> Work instruction:
Count the lines of the data that have the word "Open", then report the number without anything else.

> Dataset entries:

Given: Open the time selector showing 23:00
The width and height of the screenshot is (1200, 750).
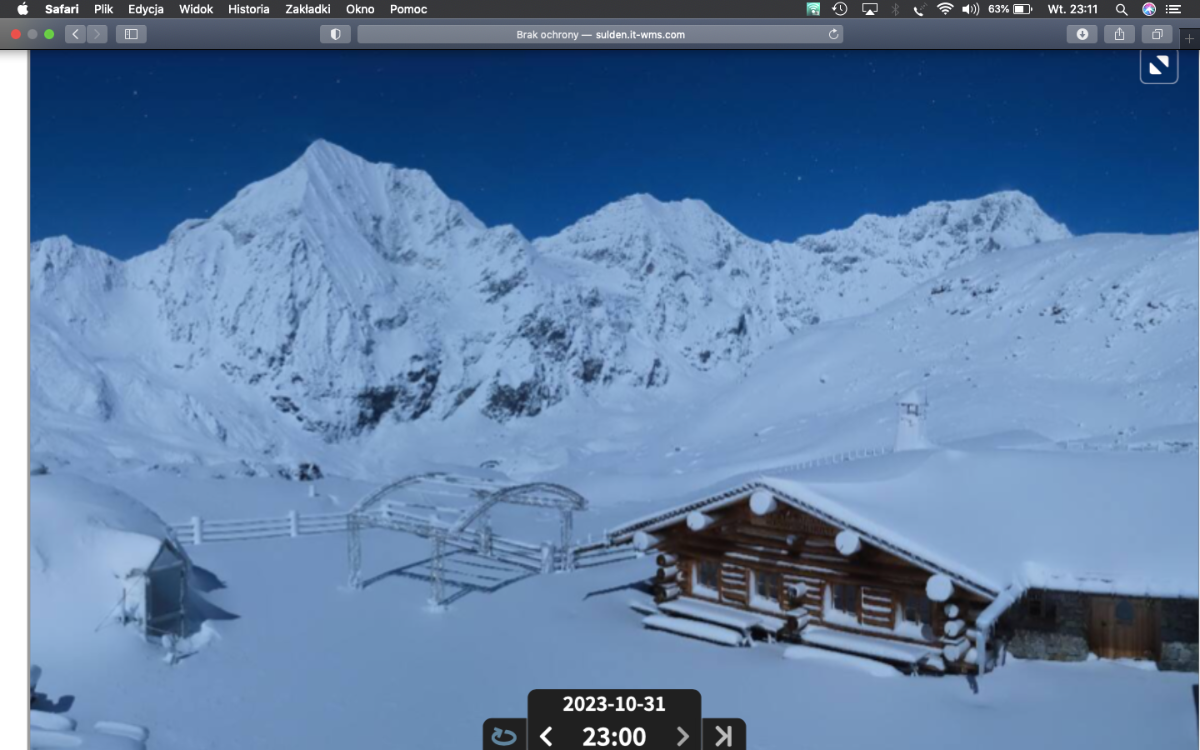Looking at the screenshot, I should [613, 737].
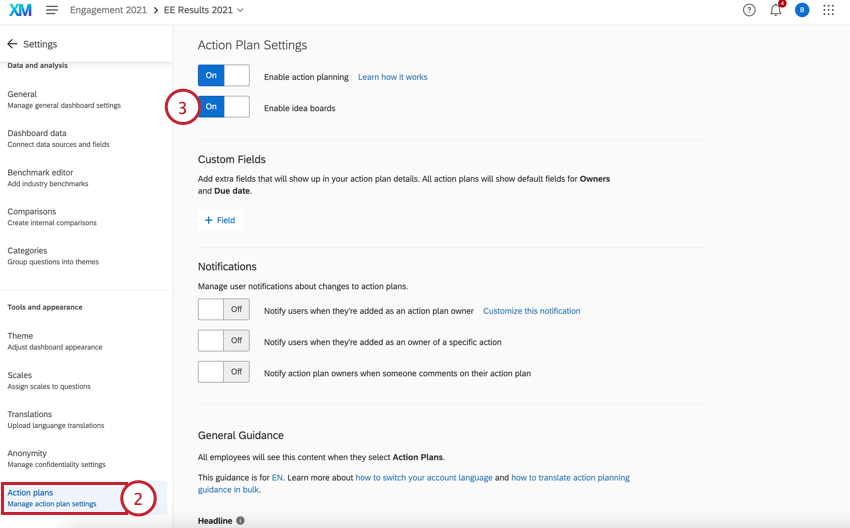Image resolution: width=850 pixels, height=528 pixels.
Task: Enable notification for action plan comments
Action: click(x=223, y=372)
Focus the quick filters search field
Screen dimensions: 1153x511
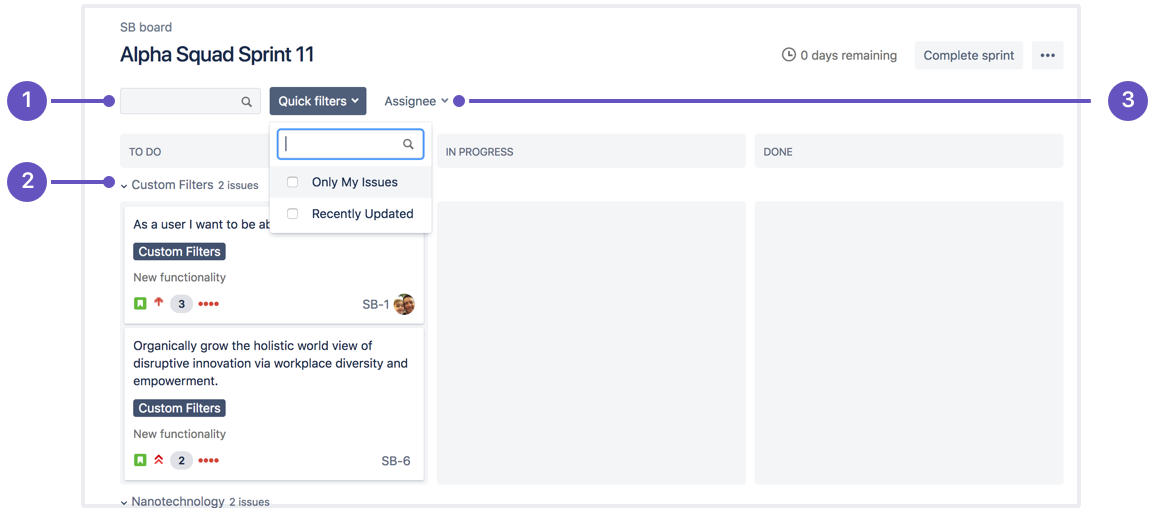pyautogui.click(x=342, y=144)
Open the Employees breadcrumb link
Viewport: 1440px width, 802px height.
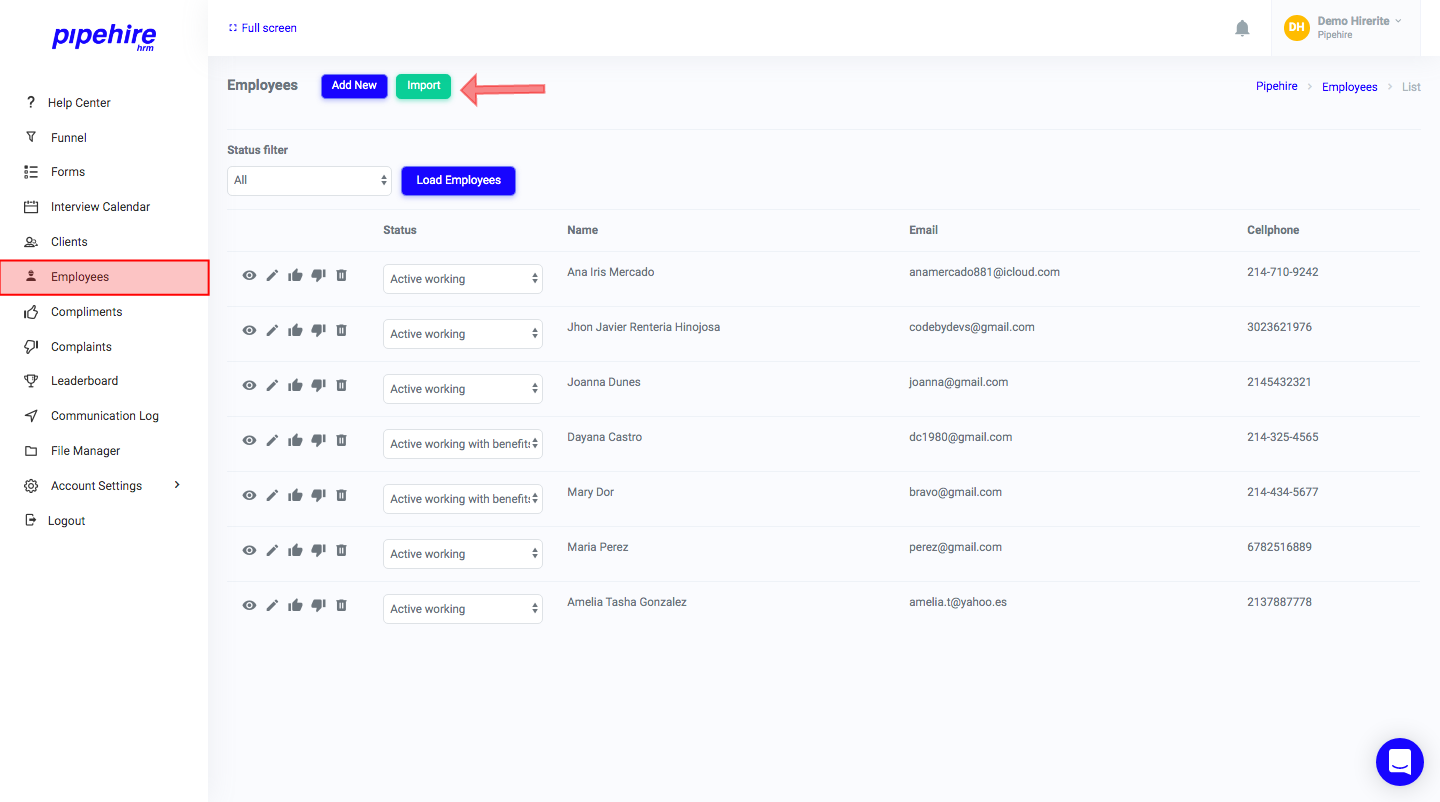click(1349, 86)
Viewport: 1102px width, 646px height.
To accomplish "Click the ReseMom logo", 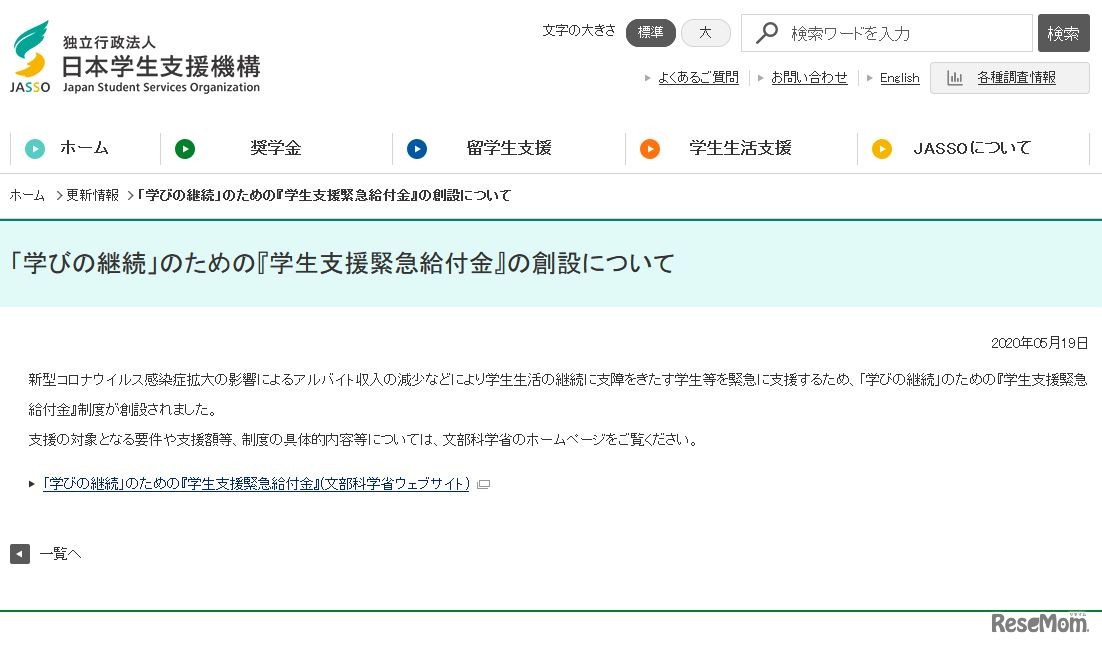I will tap(1038, 623).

> Response below:
2